Buch-Rezi: Die militante Madonna Kultur | 23.11.2021 | Erika Weisser

Buchcover: Millitante Madonna

Heute würde man den Chevalier d’Éon de Beaumont als nichtbinäre Person bezeichnen. Mit dem entsprechenden Sternchen im geschriebenen Wort und der kurzen Unterbrechung im gesprochenen.

Er/sie selbst würde sich wohl lustig machen über all die Diskussionen um gendergerechte Sprache. Das lässt sich zumindest aus dem Vorspruch schließen, mit dem Irene Dische ihre höchst amüsant und schelmenhaft erzählte Lebensgeschichte dieses Menschen eröffnet, der im 18. Jahrhundert lebte. Als Botschafter des französischen Königs und dessen Spionin, als Freimaurer und Degenfechterin, als Soldat und Soldatin, als Finanzexperte und Büchernärrin.

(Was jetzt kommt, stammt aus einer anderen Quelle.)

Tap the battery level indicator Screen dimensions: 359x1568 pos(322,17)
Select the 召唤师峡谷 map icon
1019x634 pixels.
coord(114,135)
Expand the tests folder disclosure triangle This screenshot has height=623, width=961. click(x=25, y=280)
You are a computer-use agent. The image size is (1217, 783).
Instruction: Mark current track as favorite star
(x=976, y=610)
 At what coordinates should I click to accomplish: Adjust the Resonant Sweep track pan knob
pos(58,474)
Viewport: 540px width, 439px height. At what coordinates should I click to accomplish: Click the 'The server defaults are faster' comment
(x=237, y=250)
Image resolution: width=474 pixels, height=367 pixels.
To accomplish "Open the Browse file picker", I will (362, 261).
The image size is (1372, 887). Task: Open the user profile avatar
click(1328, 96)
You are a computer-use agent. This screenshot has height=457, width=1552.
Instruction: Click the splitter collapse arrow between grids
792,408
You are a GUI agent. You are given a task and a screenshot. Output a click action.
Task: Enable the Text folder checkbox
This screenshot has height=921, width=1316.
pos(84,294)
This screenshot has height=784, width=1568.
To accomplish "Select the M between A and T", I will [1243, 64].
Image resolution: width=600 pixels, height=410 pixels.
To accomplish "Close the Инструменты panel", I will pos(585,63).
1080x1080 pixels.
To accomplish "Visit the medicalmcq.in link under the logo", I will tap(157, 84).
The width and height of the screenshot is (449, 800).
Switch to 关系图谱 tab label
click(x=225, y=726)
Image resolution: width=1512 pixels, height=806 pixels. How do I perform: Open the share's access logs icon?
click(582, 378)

„Ich betrachte Sie in Ihrem seltsamen Jahrhundert voller Verwunderung“, lässt sie diese schillernde Figur an heutige Leute gerichtet sagen, die offenbar glaubten, sie hätten „die Wahlfreiheit erfunden, ein Mann oder eine Frau zu sein“. In Wahrheit aber „haben Sie nur jede Menge Regeln erfunden, wie eine einmal getroffene Wahl umzusetzen und in Worte zu fassen ist“ – unter strenger Kontrolle des Sprachgebrauchs.

Éon oder Lea de Beaumont hat sich nie um solche Regeln und Festlegungen gekümmert. Er sprach, lebte und kleidete sich, wie es ihr gefiel – und beiden dabei lesend zuzusehen, das ist witzig, spannend und rührend. Ein großes Vergnügen.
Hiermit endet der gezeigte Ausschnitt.